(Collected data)
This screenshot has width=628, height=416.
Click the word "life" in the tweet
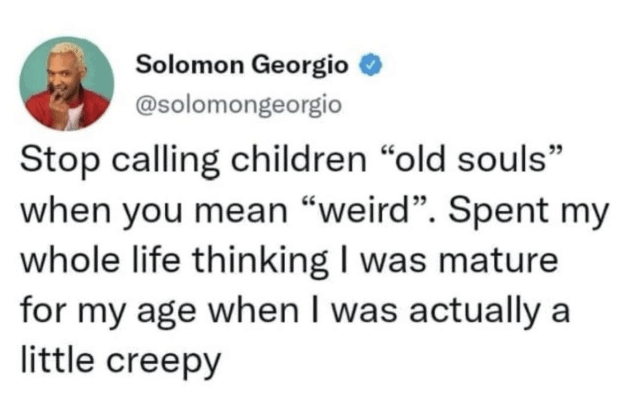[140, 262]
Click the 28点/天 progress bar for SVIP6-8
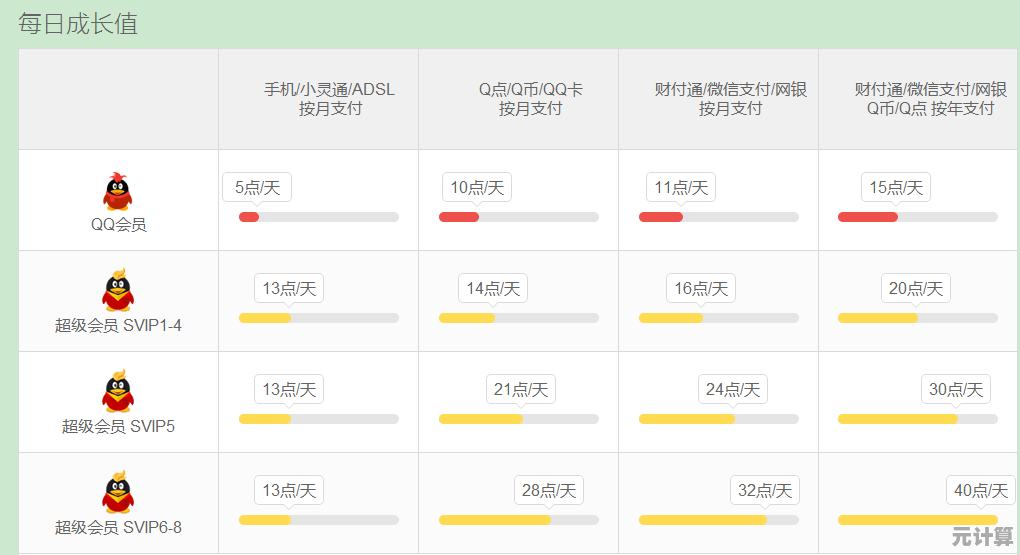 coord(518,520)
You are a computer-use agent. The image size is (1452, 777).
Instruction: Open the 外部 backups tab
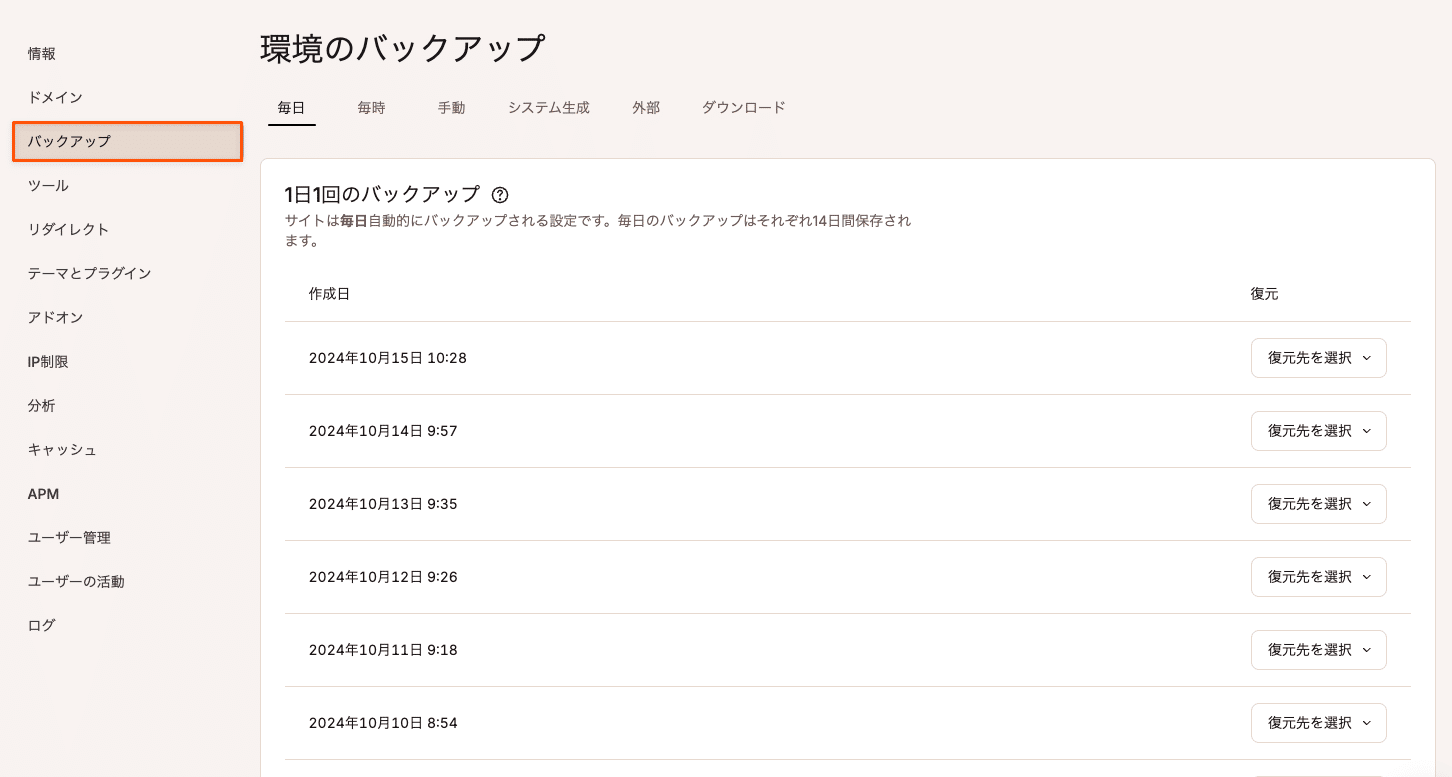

> **Exercise requirements**: Return exactly the line containing "Click the 28点/天 progress bar for SVIP6-8" and every line after it, up to and including the final line of the entries above. Pictures stay out.

> **Answer area**:
Click the 28点/天 progress bar for SVIP6-8
 coord(518,520)
You are a computer-use agent. The image size is (1452, 777).
Instruction: Open the 外部 backups tab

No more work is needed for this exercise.